# INSTRUCTION
Print the items word for word, from the first line through the line containing "(x=280, y=866)".
[BEGIN RECORDS PROVIDED]
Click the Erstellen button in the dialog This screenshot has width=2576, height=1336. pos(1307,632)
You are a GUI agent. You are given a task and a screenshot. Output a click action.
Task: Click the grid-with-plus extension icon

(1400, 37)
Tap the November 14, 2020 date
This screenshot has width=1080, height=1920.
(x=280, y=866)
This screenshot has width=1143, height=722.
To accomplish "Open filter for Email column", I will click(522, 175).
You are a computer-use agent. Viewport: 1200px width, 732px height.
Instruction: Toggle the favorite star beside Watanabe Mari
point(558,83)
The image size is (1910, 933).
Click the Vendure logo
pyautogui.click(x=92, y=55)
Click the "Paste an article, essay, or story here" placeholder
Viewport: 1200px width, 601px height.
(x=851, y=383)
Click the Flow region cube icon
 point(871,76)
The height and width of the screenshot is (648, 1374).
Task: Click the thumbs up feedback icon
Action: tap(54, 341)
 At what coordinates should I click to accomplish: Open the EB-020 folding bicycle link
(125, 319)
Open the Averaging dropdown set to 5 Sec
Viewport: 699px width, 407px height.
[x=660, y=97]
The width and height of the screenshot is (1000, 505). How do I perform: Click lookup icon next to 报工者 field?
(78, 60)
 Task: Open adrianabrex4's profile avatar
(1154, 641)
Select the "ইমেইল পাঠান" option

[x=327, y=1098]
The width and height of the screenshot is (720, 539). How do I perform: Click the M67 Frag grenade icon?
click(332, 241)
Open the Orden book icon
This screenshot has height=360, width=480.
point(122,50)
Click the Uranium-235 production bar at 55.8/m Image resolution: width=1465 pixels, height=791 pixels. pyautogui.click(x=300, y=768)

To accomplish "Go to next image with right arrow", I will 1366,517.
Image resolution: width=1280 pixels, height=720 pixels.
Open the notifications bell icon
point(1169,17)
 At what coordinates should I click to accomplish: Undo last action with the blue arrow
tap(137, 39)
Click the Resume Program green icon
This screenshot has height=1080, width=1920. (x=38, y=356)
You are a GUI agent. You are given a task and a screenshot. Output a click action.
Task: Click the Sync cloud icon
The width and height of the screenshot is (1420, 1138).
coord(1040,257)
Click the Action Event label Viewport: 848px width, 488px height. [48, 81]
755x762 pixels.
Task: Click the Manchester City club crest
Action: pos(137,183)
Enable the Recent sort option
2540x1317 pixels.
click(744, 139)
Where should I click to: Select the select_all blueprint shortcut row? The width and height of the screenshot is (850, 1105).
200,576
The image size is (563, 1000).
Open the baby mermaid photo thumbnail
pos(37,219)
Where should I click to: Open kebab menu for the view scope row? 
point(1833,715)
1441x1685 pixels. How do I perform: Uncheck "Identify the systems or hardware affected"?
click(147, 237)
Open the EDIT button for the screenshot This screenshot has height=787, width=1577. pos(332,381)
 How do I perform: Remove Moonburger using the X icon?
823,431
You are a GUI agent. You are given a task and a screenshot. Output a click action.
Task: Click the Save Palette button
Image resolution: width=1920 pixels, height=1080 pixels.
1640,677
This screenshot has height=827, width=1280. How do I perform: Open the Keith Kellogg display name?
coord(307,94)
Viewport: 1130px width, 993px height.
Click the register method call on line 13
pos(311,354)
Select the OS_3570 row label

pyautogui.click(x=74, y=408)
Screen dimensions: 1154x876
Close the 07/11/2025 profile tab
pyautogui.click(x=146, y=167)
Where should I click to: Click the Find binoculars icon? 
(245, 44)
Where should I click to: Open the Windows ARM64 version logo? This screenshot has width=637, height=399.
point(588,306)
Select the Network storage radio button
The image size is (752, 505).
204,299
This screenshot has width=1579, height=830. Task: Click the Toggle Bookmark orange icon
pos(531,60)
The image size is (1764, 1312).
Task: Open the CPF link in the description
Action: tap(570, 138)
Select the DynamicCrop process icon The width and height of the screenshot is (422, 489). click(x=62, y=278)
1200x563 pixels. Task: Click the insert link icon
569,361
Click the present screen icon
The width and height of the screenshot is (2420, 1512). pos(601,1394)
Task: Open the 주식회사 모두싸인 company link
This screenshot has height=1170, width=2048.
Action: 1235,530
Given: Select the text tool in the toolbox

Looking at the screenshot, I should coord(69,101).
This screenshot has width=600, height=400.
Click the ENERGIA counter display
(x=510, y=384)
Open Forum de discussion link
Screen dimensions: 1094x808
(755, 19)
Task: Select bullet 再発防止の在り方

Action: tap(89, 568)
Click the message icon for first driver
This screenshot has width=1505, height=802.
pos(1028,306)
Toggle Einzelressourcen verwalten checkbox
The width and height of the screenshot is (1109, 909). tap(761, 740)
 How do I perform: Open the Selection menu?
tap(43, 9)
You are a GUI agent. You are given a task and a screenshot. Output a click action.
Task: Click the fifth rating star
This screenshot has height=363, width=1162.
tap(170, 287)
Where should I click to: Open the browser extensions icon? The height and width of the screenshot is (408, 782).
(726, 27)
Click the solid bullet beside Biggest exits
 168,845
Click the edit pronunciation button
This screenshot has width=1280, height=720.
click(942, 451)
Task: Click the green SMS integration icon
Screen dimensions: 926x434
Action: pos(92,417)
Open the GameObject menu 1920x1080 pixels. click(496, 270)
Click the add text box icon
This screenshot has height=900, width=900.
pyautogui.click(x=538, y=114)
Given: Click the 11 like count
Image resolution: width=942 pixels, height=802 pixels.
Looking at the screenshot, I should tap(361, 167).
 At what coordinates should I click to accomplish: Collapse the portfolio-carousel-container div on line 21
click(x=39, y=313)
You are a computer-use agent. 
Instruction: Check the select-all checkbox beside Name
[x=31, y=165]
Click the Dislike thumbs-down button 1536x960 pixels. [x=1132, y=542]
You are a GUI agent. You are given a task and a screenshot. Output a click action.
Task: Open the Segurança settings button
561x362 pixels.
[END RECORDS PROVIDED]
# EXPECTED OUTPUT
Click the Erstellen button in the dialog This screenshot has width=2576, height=1336. pos(1307,632)
You are a GUI agent. You are given a task and a screenshot. Output a click action.
Task: Click the grid-with-plus extension icon

(1400, 37)
Tap the November 14, 2020 date
This screenshot has width=1080, height=1920.
(x=280, y=866)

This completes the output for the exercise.